• YOUR OBJECTIVE: Format the data below as a two-column CSV with the headers "text" and "target", one row per pair. Put each value in a single quoted field, replace line breaks with spaces, and omit the pictures.

───── DATA FOR PROCESSING ─────

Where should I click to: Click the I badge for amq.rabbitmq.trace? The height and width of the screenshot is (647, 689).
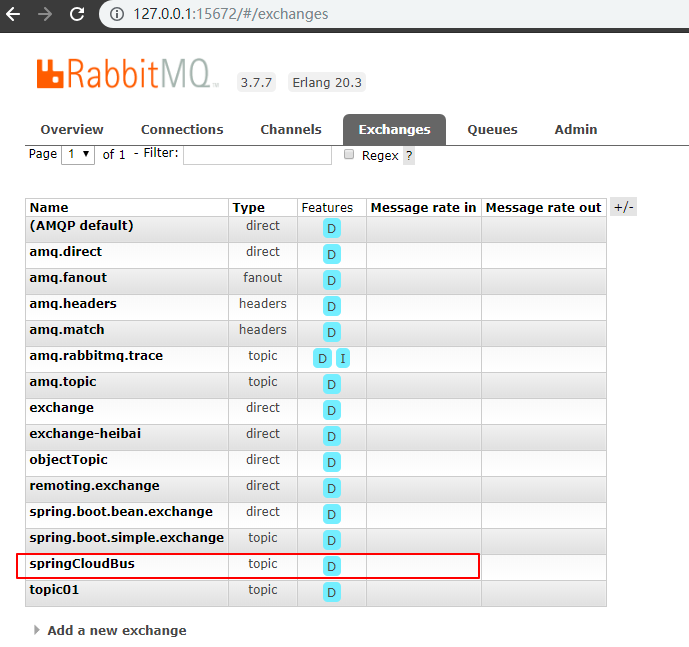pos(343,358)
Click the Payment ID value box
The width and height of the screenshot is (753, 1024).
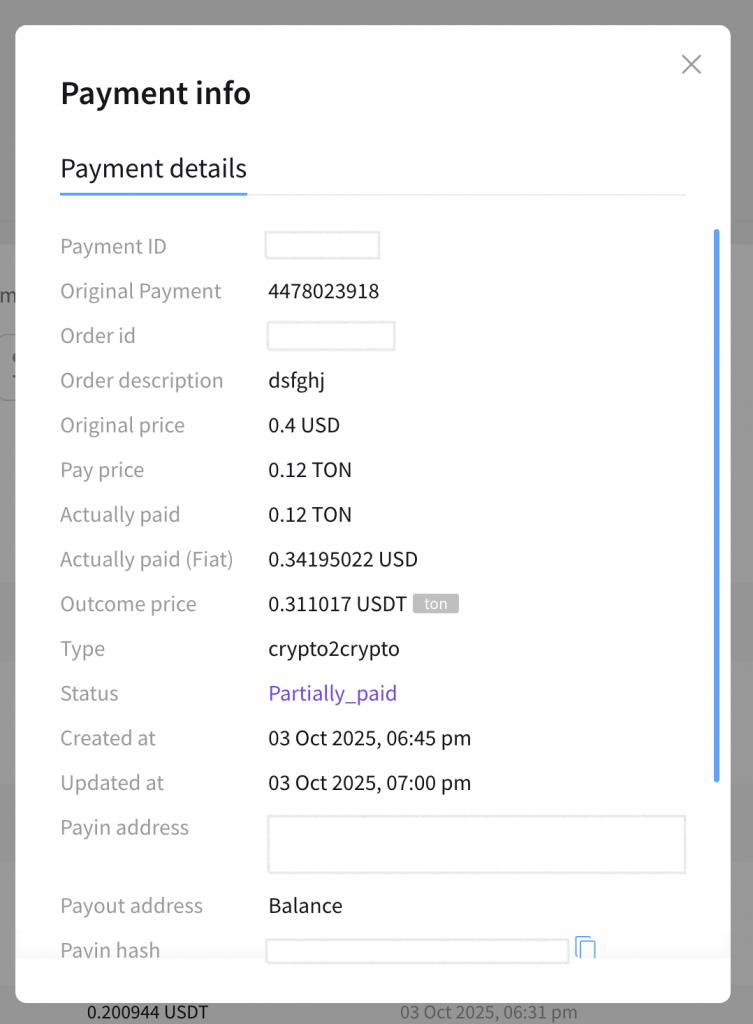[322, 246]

─────

• TASK RESULT:
text,target
"Where should I click to: Click the I badge for amq.rabbitmq.trace? The height and width of the screenshot is (647, 689).","pos(343,358)"
"Click the Payment ID value box The width and height of the screenshot is (753, 1024).","[322, 246]"